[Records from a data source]
=== Begin Enclosure ===
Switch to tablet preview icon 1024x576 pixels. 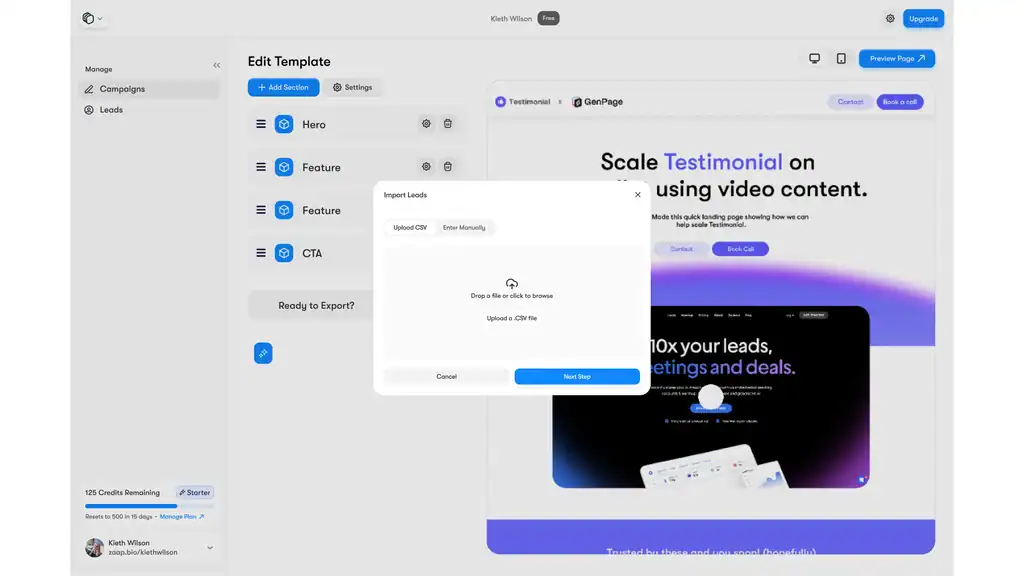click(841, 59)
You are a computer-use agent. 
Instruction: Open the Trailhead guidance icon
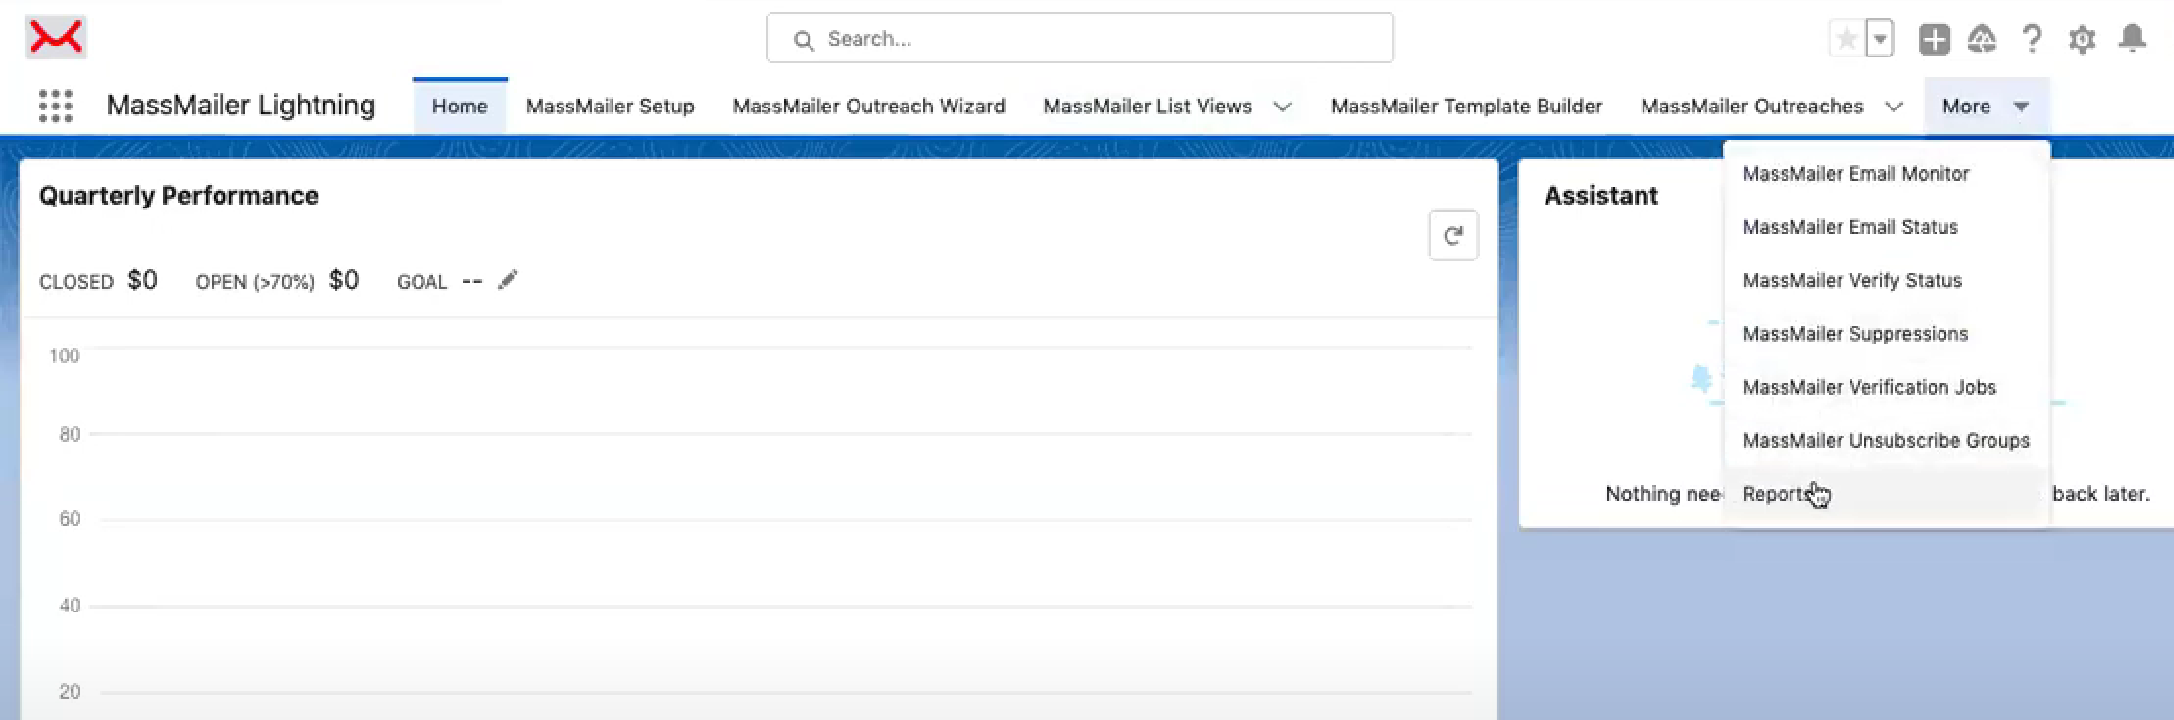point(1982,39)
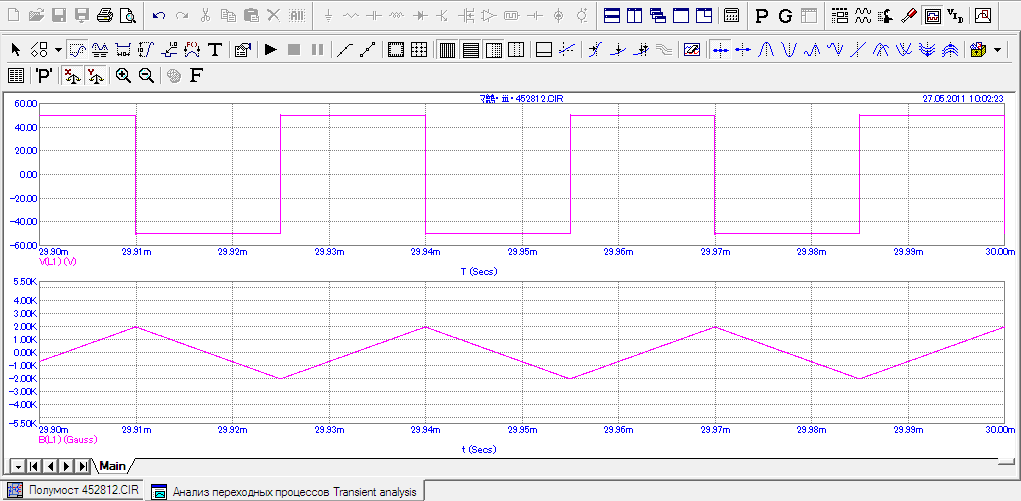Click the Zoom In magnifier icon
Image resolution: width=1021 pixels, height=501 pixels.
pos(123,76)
=== End Enclosure ===
=== Begin Enclosure ===
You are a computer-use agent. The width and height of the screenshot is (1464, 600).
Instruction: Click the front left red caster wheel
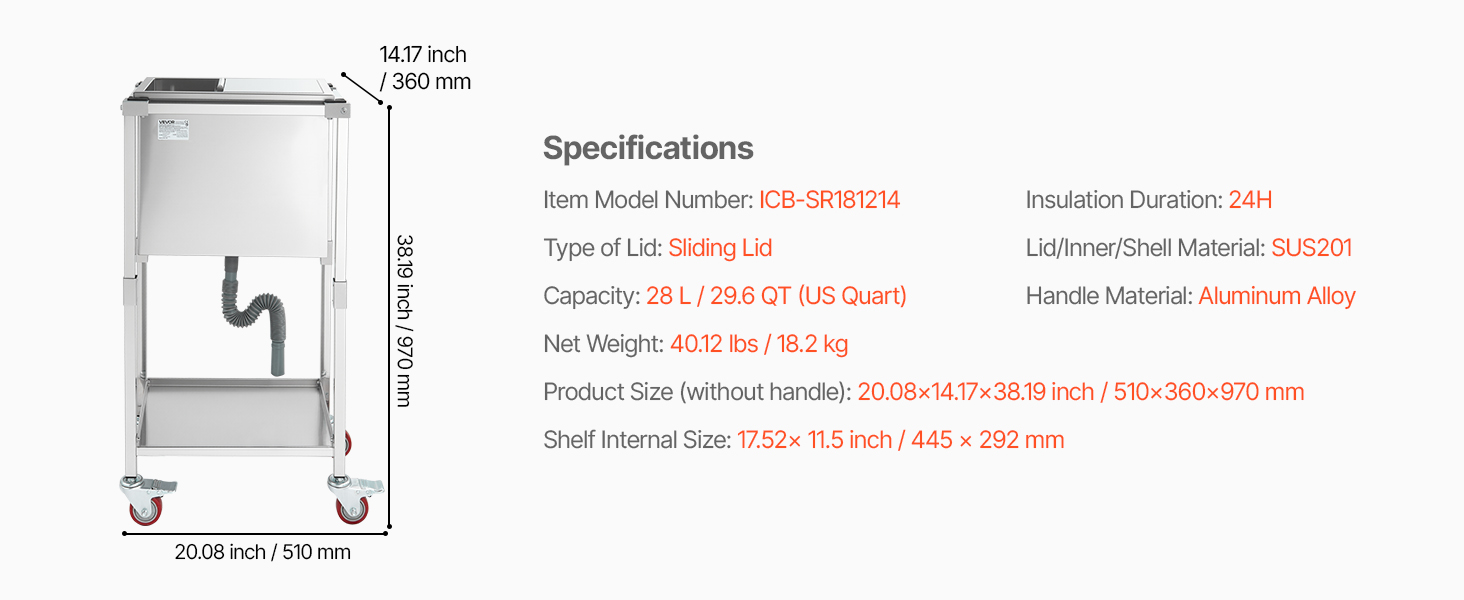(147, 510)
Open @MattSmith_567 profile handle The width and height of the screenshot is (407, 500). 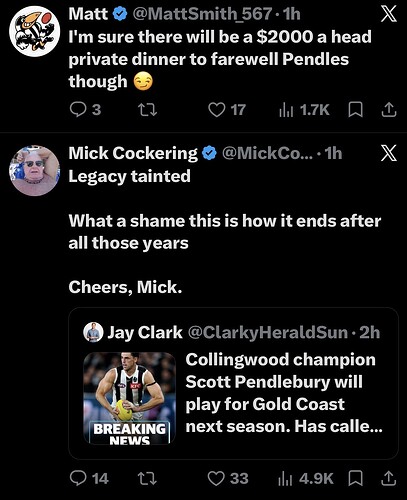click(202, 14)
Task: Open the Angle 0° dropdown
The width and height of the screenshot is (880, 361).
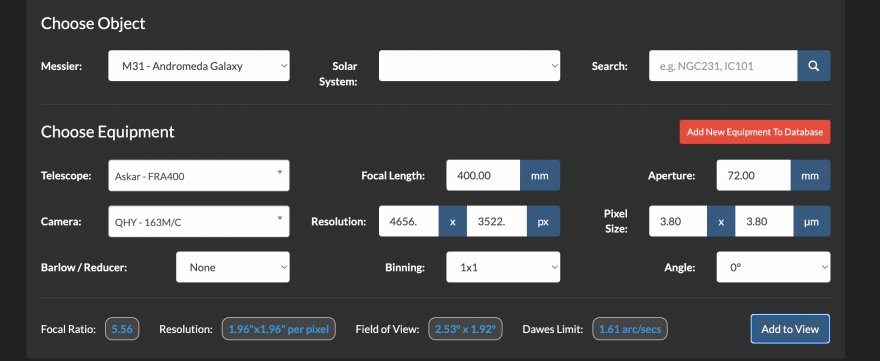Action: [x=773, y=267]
=== End Enclosure ===
• _WHAT YOU SHOULD DO_: If a line in the records contains "computer", report it.

• _RESPONSE BOX_:
You are a computer-use agent. 
You are a computer-use agent. The width and height of the screenshot is (1464, 600).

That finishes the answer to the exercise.